“Third.”

“So am I.”

“And I make three on three,” Riley said.

“Naturally.” With a sigh, Sasha leaned against the wall, dug out her key.

When they got out, turned in the same direction, Sasha all but felt Fate’s sticky fingers pinching the back of her neck. She stopped at her door. “My room.”

“I’m across the hall from you,” Bran said, smiling now.

“Of course you are.”

“And right next door.” Riley strolled down to the door beside Sasha’s.

“Where else would you be?” she mumbled, and unlocked her door.

“Night, kids!” Riley sang out.

“Good night. Thanks for dinner,” she said to Bran, and closed the door.

Bran walked into his own room, switched on the lights. The evening, he thought, had certainly been more entertaining than he’d anticipated. He’d intended to wander out, maybe have a drink, take a solitary walk around to let himself absorb where he’d been driven to go.

Then the women.

He could admit here, alone, that seeing himself in that sketch as one of six had given him a jolt. But such an interesting jolt. As interesting as realizing the artist happened to be the same Sasha Riggs whose work hung in his New York home.

She’d claimed the scene had come from her imagination, and perhaps it had. But he knew that forest and knew it well. And he knew what waited at the end of the path in the shimmering light.

He got a bottle of water, and the tablet he traveled with, plopped down on the bed. And began to research the two women Fate had apparently dropped at his feet.

There were other ways to learn more about them, of course, but this seemed the most fair and aboveboard. He believed in being fair, at least initially.

He had no doubt they hadn’t shared everything with him—the adventurer and the seer—but he hadn’t shared all with them. So that seemed fair as well.

He took the adventurer first, because in truth he felt far too hard a pull toward the seer.

Not simply Riley Gwin, he noted, but Doctor Riley Gwin, who’d earned the title in archaeology and folklore and myths. Born thirty years ago—and two doctorates by thirty meant she was no one’s fool—to Doctors Carter Gwin and Iris MacFee, archaeology and anthropology, respectively, she’d spent a good portion of her childhood traveling.

She’d written two books and an assortment of papers and articles—publish or perish, after all. But devoted most of her time, from what he could glean, on digs or traveling on her own in pursuit of lost treasures and myths.

Searching for the stars certainly fit.

He switched to Sasha.

She was twenty-eight, he noted, only child of Matthew and Georgina Riggs, née Corrigan—divorced. She’d studied art at Columbia. Articles on her were few and far between, which told him she shied away from the media. But she was represented by one of the top artist agencies in New York. According to her official bio, she’d had her first major showing at the Windward Gallery, New York, at the tender age of twenty-two, and lived quietly in the mountains of North Carolina.

Unmarried, which was handy.

There was, he thought, a great deal more to Sasha Riggs than that.

So he’d have to find out the great deal more, one way or the other. But not tonight, he decided. For tonight, he’d let it all rest, and see what came.

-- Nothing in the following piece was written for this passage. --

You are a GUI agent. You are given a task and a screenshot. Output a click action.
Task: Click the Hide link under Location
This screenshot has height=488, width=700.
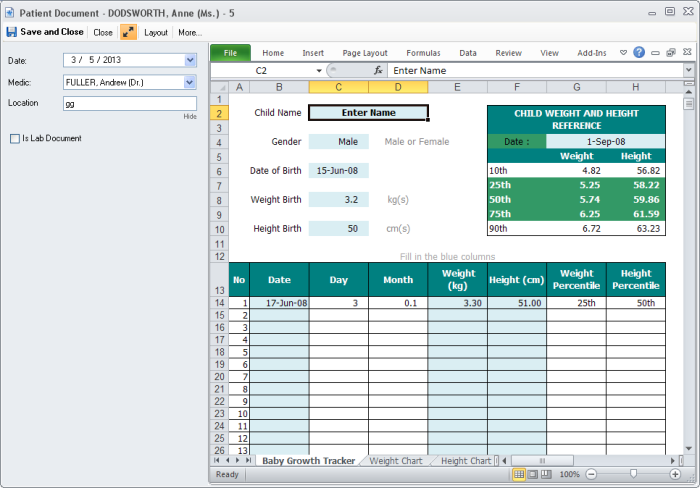point(189,117)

He set the tablet aside, stripped down. He might have preferred the night to the morning, but since he had morning to face, he’d get a decent night’s sleep.

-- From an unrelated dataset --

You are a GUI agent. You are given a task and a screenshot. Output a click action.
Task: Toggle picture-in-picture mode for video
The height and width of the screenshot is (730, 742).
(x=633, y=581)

He left the curtains and windows open and, listening to the night, thinking of stars, of fortune, of women with secrets, began to drift off.

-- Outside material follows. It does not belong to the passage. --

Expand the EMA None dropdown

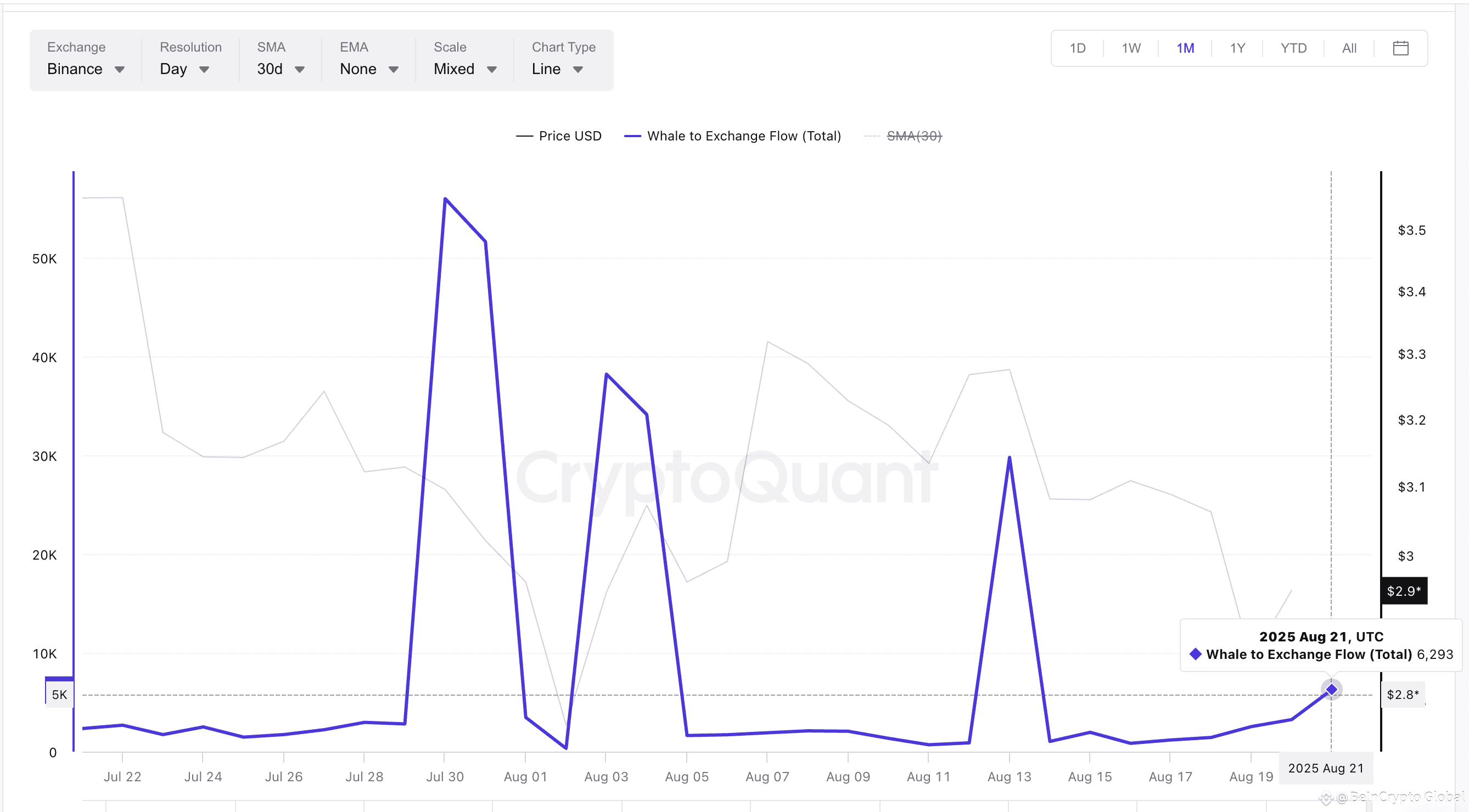click(369, 69)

The knock on the door brought him out of the half sleep and into mild annoyance. Rolling out of bed, he snatched up his jeans, tugged them on.

It didn’t surprise him overmuch to find Sasha at the door, but it did to see her in the hallway wearing a thin white sleep-slip that barely hit the middle of her very pretty thighs.

“Well now, this is interesting.”

“She’s at the window.”

“Who would that be?” He’d started to smile, but when his gaze finally managed to travel from those thighs up the white silk, beyond breasts and throat to meet her eyes, the smile faded off.

Dream-walking, he thought. The trance glazed her eyes like glass.

“Where are you, Sasha?”

“With you. She’s at the window. She said if I let her in, she’d give me my heart’s desire. But she’s made of lies. We should make her leave.”

“Let’s have a look.”

He took her hand, led her back across the hall, into her room. Shut the door behind him.

She had it dark as a cave, he noted, curtains drawn tight across the windows. He added some light, and Sasha lifted a hand, gestured toward the curtains.

“There she is. I told her to go away, but there she is.”

“Stay here.” He walked to the window, yanked the curtains open. He saw a shadow pass—a bare flicker—thought he heard a rustle, like the dry wings of a bat. Then there was nothing but the sea under a three-quarter moon.

“There, she’s gone.” Sasha smiled at him. “I knew she’d leave if you were here. You worry her.”

“Do I?” he queried.

“I can feel some of what she feels. Not all. I don’t want to feel all.” Hugging herself, she rubbed her arms. “She left it cold. It’s fire she wants here, but she left the cold behind.”